- _WRITTEN PROBLEM_:
Count the lines below that contain the word "perform", with case counting, and reply with only the number.

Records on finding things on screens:
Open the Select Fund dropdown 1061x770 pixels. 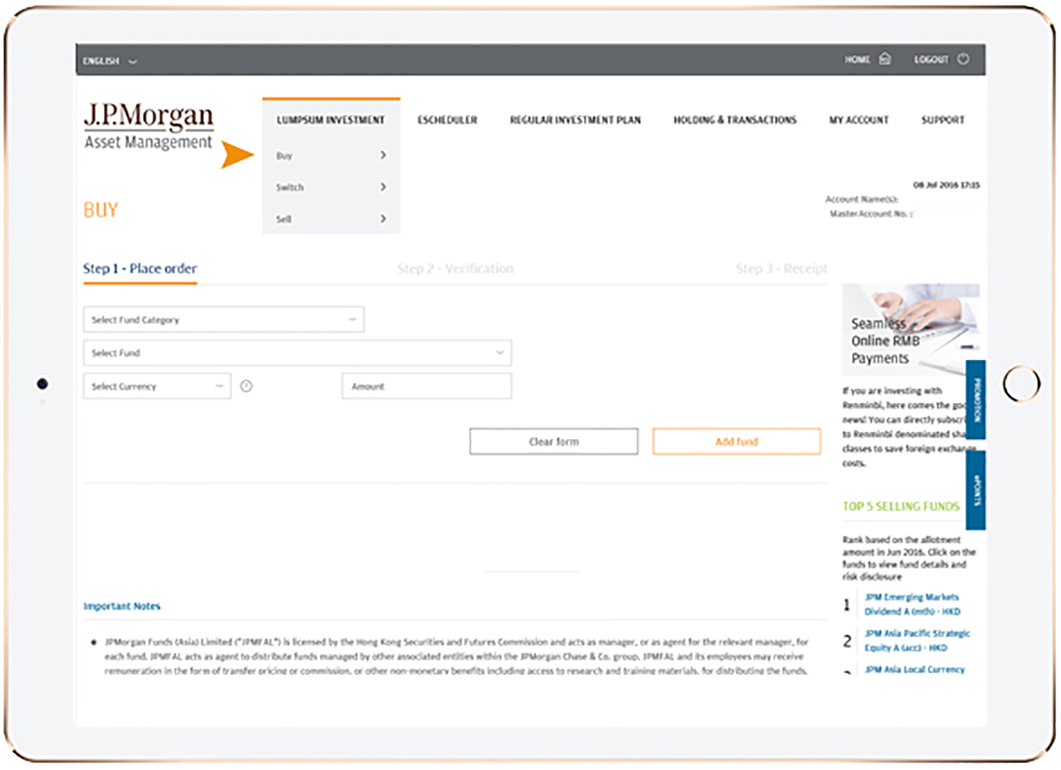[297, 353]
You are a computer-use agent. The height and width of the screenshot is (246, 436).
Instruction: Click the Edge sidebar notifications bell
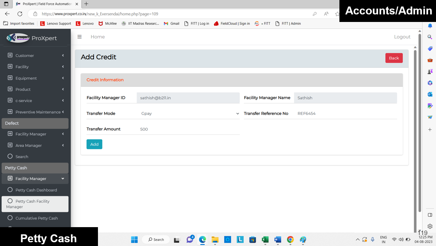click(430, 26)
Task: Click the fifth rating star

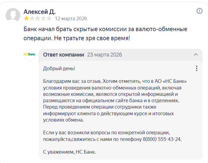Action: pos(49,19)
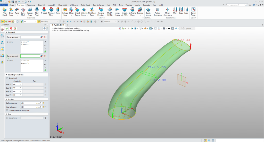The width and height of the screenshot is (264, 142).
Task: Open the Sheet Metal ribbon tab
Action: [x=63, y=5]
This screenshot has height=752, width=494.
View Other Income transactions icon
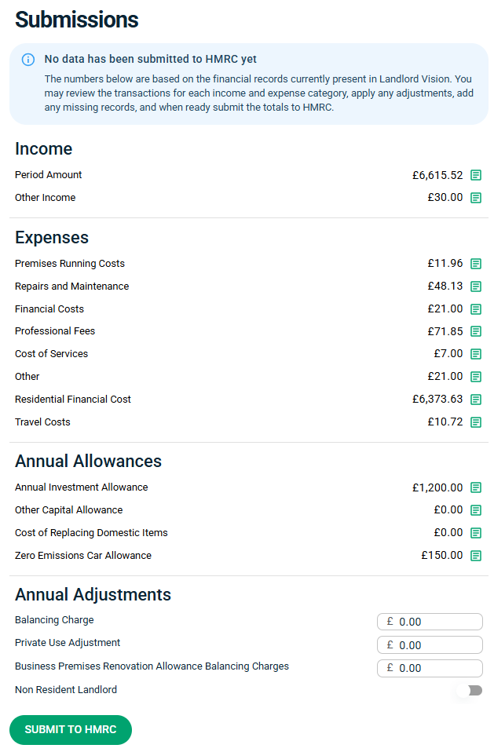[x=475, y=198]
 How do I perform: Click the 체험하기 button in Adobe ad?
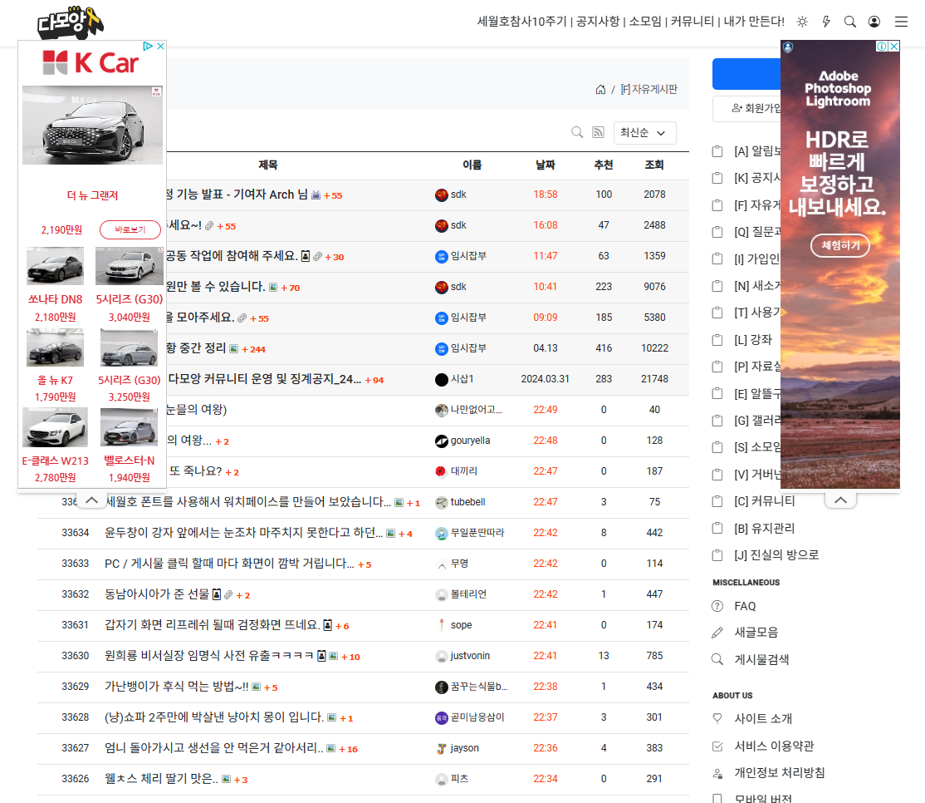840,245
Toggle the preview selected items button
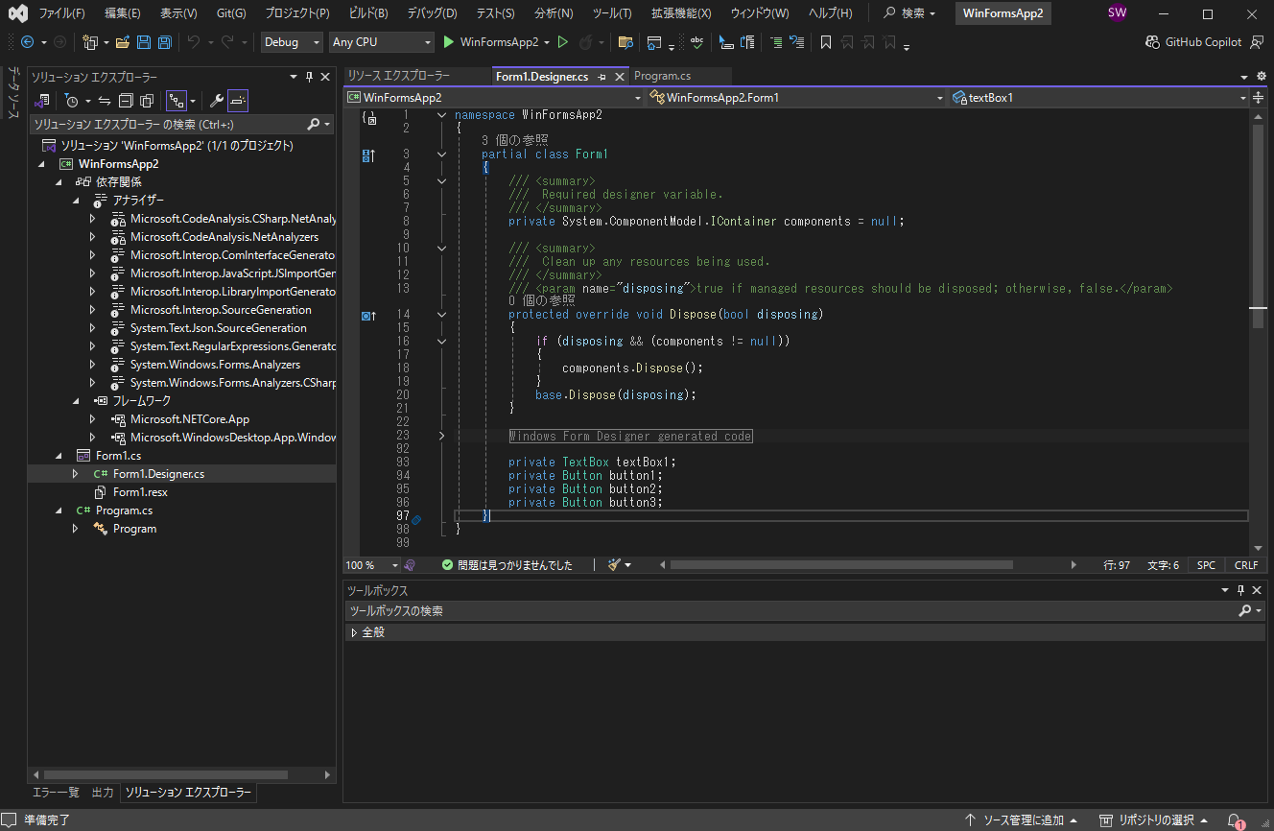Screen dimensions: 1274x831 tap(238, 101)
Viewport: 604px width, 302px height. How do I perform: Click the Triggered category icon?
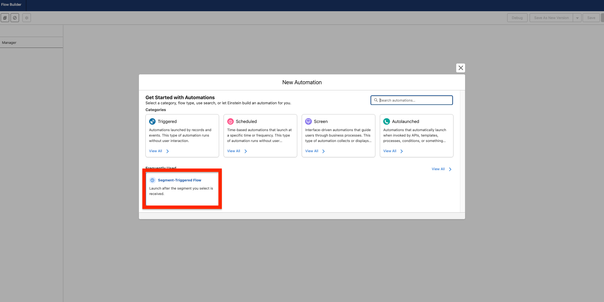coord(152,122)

- _TASK RESPONSE_:
2